TO DO: Search the records for the string "computer" and copy every line in which it appears.

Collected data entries

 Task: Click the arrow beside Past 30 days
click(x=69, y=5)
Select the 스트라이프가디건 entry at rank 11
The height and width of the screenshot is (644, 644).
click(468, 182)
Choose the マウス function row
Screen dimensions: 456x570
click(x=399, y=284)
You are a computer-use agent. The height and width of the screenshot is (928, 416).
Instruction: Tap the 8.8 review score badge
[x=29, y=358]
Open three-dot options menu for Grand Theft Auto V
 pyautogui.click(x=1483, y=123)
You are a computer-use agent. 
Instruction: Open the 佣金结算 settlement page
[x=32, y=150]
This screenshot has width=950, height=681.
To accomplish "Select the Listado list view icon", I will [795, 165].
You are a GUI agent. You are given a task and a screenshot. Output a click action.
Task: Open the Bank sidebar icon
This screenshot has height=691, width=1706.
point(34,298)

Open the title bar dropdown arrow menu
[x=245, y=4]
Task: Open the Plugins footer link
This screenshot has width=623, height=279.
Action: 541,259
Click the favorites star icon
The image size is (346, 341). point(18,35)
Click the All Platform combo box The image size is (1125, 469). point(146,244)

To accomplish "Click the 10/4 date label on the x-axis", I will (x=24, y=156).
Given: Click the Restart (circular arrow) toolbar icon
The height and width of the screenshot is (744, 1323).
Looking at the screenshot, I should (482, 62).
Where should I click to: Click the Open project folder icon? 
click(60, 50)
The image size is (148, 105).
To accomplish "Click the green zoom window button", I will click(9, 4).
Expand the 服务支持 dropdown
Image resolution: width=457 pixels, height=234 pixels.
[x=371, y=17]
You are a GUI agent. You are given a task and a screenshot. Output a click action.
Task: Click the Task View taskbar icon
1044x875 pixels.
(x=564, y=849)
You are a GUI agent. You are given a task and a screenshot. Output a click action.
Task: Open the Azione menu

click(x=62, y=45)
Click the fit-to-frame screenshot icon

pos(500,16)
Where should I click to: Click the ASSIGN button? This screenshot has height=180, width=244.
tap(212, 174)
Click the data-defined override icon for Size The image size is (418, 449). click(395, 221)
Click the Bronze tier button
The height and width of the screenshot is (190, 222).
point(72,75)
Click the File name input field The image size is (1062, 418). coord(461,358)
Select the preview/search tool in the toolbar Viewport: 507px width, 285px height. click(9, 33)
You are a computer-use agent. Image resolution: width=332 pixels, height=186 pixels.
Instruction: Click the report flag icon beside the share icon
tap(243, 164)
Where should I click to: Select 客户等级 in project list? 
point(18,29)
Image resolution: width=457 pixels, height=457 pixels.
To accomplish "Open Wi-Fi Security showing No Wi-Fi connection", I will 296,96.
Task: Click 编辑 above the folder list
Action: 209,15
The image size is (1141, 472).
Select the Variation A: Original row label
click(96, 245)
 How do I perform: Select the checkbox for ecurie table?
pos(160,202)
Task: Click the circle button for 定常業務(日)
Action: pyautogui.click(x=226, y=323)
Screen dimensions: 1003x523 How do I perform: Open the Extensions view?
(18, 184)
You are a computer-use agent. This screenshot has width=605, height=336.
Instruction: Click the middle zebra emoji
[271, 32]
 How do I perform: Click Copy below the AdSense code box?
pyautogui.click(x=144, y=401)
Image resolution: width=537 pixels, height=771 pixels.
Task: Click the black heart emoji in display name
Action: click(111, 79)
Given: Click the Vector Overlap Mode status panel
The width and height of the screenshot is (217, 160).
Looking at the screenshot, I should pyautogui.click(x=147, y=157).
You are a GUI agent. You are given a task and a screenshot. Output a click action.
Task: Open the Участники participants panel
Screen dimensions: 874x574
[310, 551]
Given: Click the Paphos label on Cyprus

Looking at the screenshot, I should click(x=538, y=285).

ANSWER:
You are a computer-use agent. The height and width of the screenshot is (928, 416).
You are a computer-use agent. 
You are a computer-use agent. Image resolution: width=332 pixels, height=186 pixels.
You are a computer-use agent. This screenshot has width=605, height=336.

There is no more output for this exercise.